Opinion by Allan McNew
I know little about the inner workings of local politics within the City of Banning, Ca. However, the recent petition to recall District 4 Councilman David Happe has a common whiff of politics in general.
I have had a couple of conversations of a political nature with Mr. Happe. These were reasonable, two way discussions on his part, not the normal bob and weave, change the subject to shape a shout down narrative that so often characterizes political conversation.
There is a varying degree of “whats in it for me” in politics of any type. Stalin and Hitler couldn’t have done what they did without rewards for those who supported them. The same is true for any morally upright politician who would even think about being a success. In nearly all aspects of life there is a never ending negotiation of quid pro quo, some unsaid yet expected, some far more acceptable than others. On one hand, this works towards an orderly and cooperative society, on the other whatever is “fair” can go out the window when one self interested party has an advantage over the self interested other. It is never good when one side can be all take and no give and especially when vindictiveness or sociopathy is a factor.
Money, sex and power are said to be the prime motivations for murder. There are plenty of those motivators in all aspects of the politics of competing self interest.
Perhaps newcomer Mr Happe represents a perceived threat to those who benefit from the status quo and those stepped on toes lashed back with an apparently slanderous recall effort.
Politics in general can be a nasty business. Epic power struggles; inventive, vicious slander that goes far beyond the immediate participants; half the observers trashing the other half and sometimes anyone and everyone else not present.
This can be seen in any organizational model including but certainly not limited to, the direct democracy of fraternal organizations; the hierarchy of corporate business structure; municipal, county, and state governments along with the national indirect democracy of our Representative Republic.
Welcome to governmental politics, Dave.
Mr. Happe commented in part that to have a recall for anything other than criminal activity is a waste of time, that just because your taxes are going up or your candidate didn’t win is no reason to have a recall of the governor or impeachment of the president. Mr. Happe is looking at this through the lens of his own political experience.
Governor Gray Davis was a participating factor of exploding retail energy costs and further raising the cost of living. if I remember right what broke the camel’s back was raising the vehicle license fee and the recall was on. It was a broad spectrum of “what’s in it for me” that booted Davis out of Sacramento.
Governor Newsom is presiding over what I perceive to be an all out assault on the middle class with taxes and living costs soaring out of sight due to Sacramento’s one party, ideological agenda. If the split tax role effort succeeds and cap and trade inflates energy prices next year Mr. Happe may well be squealing like a stuck hog because the property tax he pays, directly through ownership or indirectly through the landlord, is going to rise to stratospheric levels, his wholesale costs will go way up, his employees may want a raise to cope with the increased cost of living, and his customers are going to have less disposable income to spend in his restaurant while Mr Happe may need to raise prices to cover his costs. There is a lot of “what’s in it for me” for Mr. Happe’s constituency, his business, his employees, his customers and Mr. Happe himself.
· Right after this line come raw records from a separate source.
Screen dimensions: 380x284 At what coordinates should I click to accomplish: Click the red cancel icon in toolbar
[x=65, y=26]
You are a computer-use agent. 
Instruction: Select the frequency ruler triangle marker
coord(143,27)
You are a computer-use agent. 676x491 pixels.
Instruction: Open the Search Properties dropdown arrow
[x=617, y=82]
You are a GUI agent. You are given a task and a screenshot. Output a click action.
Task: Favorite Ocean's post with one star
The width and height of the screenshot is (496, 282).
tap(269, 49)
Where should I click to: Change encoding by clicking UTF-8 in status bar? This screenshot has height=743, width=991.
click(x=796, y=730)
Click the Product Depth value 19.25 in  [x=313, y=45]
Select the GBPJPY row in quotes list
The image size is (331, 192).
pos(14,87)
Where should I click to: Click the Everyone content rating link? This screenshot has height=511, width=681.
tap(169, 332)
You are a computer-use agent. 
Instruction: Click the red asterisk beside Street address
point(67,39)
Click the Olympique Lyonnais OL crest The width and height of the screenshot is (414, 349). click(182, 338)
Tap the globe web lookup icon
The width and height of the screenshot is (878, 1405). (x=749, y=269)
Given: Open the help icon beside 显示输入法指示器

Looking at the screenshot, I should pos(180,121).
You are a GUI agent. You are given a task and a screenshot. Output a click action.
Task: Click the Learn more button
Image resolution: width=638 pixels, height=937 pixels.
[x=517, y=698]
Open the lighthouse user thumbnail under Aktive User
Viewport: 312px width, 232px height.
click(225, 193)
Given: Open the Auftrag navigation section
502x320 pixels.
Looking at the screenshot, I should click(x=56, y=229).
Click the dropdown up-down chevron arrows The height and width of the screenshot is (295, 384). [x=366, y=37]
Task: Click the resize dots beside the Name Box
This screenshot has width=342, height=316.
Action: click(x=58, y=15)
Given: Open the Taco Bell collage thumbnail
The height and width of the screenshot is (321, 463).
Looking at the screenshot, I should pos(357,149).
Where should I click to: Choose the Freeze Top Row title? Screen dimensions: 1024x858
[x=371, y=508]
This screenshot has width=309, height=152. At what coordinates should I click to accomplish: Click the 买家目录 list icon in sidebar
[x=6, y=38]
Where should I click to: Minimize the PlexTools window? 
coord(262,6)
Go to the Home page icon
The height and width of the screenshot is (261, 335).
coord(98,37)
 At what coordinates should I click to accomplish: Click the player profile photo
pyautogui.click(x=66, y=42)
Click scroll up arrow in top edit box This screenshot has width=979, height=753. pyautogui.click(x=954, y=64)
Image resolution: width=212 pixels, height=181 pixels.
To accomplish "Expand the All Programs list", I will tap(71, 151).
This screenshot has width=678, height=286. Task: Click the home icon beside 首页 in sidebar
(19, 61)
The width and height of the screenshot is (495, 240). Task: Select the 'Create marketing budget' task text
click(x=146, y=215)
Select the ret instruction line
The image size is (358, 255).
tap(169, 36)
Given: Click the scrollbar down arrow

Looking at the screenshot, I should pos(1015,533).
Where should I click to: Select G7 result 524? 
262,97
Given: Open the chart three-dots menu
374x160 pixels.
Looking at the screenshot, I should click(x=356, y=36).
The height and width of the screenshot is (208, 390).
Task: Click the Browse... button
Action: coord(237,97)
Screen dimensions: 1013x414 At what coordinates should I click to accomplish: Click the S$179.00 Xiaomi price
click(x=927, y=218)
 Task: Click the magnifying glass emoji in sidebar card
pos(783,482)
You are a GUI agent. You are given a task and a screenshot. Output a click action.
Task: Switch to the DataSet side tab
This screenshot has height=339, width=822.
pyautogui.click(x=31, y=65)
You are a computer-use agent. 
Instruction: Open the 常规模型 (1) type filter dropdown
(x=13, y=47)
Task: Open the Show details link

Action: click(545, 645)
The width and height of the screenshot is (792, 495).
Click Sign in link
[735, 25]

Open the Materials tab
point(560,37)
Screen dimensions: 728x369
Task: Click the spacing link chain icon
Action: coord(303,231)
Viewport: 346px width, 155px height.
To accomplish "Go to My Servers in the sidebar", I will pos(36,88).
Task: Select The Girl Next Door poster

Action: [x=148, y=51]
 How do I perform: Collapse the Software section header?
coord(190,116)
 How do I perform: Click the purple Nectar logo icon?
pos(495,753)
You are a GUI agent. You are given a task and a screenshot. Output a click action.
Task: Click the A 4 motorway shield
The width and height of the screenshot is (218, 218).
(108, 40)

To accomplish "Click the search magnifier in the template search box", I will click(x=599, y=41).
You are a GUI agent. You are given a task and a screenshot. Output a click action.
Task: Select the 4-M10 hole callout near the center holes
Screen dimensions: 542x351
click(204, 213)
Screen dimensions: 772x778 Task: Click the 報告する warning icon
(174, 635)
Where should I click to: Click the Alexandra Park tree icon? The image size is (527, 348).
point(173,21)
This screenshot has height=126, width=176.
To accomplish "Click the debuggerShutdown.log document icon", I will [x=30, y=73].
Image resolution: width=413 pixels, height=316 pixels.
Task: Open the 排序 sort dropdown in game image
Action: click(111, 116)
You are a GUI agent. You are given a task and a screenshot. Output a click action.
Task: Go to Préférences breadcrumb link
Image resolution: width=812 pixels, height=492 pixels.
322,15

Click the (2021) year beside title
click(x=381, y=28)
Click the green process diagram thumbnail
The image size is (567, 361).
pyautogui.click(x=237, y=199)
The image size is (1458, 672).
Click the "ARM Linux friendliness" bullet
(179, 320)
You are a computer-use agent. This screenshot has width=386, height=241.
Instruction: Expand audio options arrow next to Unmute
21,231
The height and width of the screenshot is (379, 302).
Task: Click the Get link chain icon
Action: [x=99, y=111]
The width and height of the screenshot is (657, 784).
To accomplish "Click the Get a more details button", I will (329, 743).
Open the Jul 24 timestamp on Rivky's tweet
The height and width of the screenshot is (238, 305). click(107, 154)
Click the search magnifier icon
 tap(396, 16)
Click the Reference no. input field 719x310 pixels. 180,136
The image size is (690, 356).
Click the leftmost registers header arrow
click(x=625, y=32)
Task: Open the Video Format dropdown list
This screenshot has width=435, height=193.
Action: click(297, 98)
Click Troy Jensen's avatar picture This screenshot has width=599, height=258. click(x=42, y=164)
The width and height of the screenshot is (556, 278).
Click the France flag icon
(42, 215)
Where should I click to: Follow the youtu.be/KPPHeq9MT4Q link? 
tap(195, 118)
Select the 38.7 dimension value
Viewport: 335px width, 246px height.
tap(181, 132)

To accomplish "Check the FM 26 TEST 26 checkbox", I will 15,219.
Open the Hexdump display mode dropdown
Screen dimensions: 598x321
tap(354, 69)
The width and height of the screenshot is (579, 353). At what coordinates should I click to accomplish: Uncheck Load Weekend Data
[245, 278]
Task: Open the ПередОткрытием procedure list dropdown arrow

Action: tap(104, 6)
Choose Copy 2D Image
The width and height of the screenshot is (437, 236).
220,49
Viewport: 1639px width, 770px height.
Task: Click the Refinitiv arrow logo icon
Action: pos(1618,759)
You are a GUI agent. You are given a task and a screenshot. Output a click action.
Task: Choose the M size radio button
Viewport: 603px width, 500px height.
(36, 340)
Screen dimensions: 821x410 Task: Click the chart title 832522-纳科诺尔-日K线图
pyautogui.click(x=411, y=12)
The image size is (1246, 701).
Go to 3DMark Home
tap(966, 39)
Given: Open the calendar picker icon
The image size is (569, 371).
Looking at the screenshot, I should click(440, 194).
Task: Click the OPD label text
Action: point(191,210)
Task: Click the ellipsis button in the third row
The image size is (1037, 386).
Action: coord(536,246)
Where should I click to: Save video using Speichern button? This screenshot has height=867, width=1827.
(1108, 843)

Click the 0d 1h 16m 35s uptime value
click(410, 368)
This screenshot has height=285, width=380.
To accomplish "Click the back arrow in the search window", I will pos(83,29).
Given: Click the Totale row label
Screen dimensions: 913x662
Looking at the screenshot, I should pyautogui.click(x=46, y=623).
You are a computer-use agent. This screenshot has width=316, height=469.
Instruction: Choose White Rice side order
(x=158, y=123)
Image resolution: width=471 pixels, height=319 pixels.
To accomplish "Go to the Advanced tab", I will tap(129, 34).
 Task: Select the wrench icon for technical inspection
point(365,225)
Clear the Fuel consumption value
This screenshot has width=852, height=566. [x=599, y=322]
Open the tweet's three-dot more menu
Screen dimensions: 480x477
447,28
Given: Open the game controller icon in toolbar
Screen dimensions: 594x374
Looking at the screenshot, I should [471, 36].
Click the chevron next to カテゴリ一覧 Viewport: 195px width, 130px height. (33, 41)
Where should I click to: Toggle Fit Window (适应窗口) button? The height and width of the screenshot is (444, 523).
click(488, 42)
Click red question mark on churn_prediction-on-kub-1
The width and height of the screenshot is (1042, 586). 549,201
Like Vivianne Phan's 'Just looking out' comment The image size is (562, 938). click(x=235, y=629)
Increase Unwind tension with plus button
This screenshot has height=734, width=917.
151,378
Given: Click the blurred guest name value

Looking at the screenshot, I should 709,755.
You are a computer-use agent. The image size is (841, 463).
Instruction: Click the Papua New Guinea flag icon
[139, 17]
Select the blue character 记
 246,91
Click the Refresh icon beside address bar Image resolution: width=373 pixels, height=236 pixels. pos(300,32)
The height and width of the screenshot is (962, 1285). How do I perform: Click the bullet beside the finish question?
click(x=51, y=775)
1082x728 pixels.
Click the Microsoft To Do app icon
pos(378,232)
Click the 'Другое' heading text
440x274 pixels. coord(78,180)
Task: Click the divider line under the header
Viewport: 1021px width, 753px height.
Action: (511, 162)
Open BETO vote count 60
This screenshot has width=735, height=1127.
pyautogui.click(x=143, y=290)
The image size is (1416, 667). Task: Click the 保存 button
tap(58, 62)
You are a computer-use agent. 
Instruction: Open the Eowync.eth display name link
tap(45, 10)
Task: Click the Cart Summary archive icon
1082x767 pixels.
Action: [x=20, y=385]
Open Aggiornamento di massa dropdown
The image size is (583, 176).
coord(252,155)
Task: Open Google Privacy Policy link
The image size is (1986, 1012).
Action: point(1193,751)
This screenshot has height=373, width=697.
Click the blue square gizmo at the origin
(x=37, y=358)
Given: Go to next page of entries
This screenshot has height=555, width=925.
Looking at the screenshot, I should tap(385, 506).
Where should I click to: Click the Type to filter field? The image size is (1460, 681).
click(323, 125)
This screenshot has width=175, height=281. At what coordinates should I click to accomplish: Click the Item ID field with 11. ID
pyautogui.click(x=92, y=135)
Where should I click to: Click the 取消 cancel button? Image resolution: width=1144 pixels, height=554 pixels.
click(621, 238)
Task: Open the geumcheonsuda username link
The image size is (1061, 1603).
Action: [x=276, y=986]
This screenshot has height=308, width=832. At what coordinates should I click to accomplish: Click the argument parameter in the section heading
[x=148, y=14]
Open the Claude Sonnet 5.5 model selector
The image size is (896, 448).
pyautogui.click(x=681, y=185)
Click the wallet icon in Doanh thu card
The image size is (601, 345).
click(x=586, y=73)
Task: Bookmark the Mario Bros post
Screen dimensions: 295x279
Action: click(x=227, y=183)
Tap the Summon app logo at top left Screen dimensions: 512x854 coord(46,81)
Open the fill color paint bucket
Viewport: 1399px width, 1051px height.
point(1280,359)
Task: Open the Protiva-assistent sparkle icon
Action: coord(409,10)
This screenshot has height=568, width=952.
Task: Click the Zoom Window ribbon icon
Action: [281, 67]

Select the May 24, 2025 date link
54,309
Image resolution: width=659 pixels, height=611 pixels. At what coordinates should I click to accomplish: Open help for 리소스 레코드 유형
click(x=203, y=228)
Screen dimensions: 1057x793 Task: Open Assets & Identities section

Newson would be removed from office for those reasons by the same direct democracy voters that put him in office.
On the other hand, if during his candidacy for councilman Mr. Happe’s electoral opponent had conspired with key unelected members of city hall to trash him to the public by buying and leaking invented fourth party fantasy, then those same elements of city hall and elected political opponents worked on nothing but his removal from office the second he was elected and, while conducting a conviction in search of a crime to prosecute, kept a grand jury occupied for years with all sorts of hearsay snipe hunting to run him out of office without seeking the unpolarized consensus of both the elected body and the constituency at large. And, while in the process of manufacturing a case for removal the accusers did all the very same things they accused him of, then Mr. Happe might have a point about recalls being a universal waste of time.